Prompt → Here are some records. Transcribe all of them exactly.

[Opening Data section]

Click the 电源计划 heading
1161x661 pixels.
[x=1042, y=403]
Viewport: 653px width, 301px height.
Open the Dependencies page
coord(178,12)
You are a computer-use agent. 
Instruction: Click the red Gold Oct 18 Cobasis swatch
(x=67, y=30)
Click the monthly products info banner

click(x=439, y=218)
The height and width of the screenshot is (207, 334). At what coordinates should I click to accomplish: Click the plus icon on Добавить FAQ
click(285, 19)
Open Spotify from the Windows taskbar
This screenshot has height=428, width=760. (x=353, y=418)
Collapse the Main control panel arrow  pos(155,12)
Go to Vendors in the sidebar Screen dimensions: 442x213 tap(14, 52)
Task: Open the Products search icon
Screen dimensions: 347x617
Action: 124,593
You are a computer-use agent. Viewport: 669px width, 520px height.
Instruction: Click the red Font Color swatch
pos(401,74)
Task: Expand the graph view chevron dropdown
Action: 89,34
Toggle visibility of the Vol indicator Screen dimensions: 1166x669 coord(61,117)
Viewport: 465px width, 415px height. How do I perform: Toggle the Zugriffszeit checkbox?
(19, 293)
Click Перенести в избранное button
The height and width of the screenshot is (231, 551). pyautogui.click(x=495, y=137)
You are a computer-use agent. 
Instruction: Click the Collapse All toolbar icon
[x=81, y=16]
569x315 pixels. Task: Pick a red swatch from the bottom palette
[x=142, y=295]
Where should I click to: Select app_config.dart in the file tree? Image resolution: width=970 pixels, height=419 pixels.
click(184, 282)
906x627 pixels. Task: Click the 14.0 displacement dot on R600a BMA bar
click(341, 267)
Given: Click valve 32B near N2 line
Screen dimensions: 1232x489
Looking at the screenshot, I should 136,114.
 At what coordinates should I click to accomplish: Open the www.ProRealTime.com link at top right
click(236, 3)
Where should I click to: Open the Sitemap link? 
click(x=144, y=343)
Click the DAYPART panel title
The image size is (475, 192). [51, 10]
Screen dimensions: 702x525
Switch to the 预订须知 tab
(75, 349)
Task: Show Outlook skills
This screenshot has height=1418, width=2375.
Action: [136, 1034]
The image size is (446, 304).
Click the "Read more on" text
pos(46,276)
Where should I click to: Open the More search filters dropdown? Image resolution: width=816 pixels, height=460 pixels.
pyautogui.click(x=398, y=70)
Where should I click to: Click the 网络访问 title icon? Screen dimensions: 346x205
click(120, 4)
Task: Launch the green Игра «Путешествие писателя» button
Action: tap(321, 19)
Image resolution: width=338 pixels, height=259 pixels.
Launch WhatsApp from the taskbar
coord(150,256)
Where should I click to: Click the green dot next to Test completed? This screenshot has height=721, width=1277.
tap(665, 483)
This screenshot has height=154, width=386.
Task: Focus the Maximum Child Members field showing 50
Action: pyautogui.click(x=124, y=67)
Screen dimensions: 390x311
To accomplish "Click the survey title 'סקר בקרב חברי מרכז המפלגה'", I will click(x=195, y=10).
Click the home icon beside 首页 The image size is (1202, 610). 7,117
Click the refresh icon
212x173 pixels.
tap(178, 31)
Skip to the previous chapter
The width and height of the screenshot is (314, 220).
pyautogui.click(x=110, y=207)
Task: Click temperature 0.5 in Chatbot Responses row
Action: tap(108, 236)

[Closing Data section]

Answer area →
Click the 电源计划 heading
1161x661 pixels.
[x=1042, y=403]
Viewport: 653px width, 301px height.
Open the Dependencies page
coord(178,12)
You are a computer-use agent. 
Instruction: Click the red Gold Oct 18 Cobasis swatch
(x=67, y=30)
Click the monthly products info banner

click(x=439, y=218)
The height and width of the screenshot is (207, 334). At what coordinates should I click to accomplish: Click the plus icon on Добавить FAQ
click(285, 19)
Open Spotify from the Windows taskbar
This screenshot has height=428, width=760. (x=353, y=418)
Collapse the Main control panel arrow  pos(155,12)
Go to Vendors in the sidebar Screen dimensions: 442x213 tap(14, 52)
Task: Open the Products search icon
Screen dimensions: 347x617
Action: 124,593
You are a computer-use agent. Viewport: 669px width, 520px height.
Instruction: Click the red Font Color swatch
pos(401,74)
Task: Expand the graph view chevron dropdown
Action: 89,34
Toggle visibility of the Vol indicator Screen dimensions: 1166x669 coord(61,117)
Viewport: 465px width, 415px height. How do I perform: Toggle the Zugriffszeit checkbox?
(19, 293)
Click Перенести в избранное button
The height and width of the screenshot is (231, 551). pyautogui.click(x=495, y=137)
You are a computer-use agent. 
Instruction: Click the Collapse All toolbar icon
[x=81, y=16]
569x315 pixels. Task: Pick a red swatch from the bottom palette
[x=142, y=295]
Where should I click to: Select app_config.dart in the file tree? Image resolution: width=970 pixels, height=419 pixels.
click(184, 282)
906x627 pixels. Task: Click the 14.0 displacement dot on R600a BMA bar
click(341, 267)
Given: Click valve 32B near N2 line
Screen dimensions: 1232x489
Looking at the screenshot, I should 136,114.
 At what coordinates should I click to accomplish: Open the www.ProRealTime.com link at top right
click(236, 3)
Where should I click to: Open the Sitemap link? 
click(x=144, y=343)
Click the DAYPART panel title
The image size is (475, 192). [51, 10]
Screen dimensions: 702x525
Switch to the 预订须知 tab
(75, 349)
Task: Show Outlook skills
This screenshot has height=1418, width=2375.
Action: [136, 1034]
The image size is (446, 304).
Click the "Read more on" text
pos(46,276)
Where should I click to: Open the More search filters dropdown? Image resolution: width=816 pixels, height=460 pixels.
pyautogui.click(x=398, y=70)
Where should I click to: Click the 网络访问 title icon? Screen dimensions: 346x205
click(120, 4)
Task: Launch the green Игра «Путешествие писателя» button
Action: tap(321, 19)
Image resolution: width=338 pixels, height=259 pixels.
Launch WhatsApp from the taskbar
coord(150,256)
Where should I click to: Click the green dot next to Test completed? This screenshot has height=721, width=1277.
tap(665, 483)
This screenshot has height=154, width=386.
Task: Focus the Maximum Child Members field showing 50
Action: pyautogui.click(x=124, y=67)
Screen dimensions: 390x311
To accomplish "Click the survey title 'סקר בקרב חברי מרכז המפלגה'", I will click(x=195, y=10).
Click the home icon beside 首页 The image size is (1202, 610). 7,117
Click the refresh icon
212x173 pixels.
tap(178, 31)
Skip to the previous chapter
The width and height of the screenshot is (314, 220).
pyautogui.click(x=110, y=207)
Task: Click temperature 0.5 in Chatbot Responses row
Action: tap(108, 236)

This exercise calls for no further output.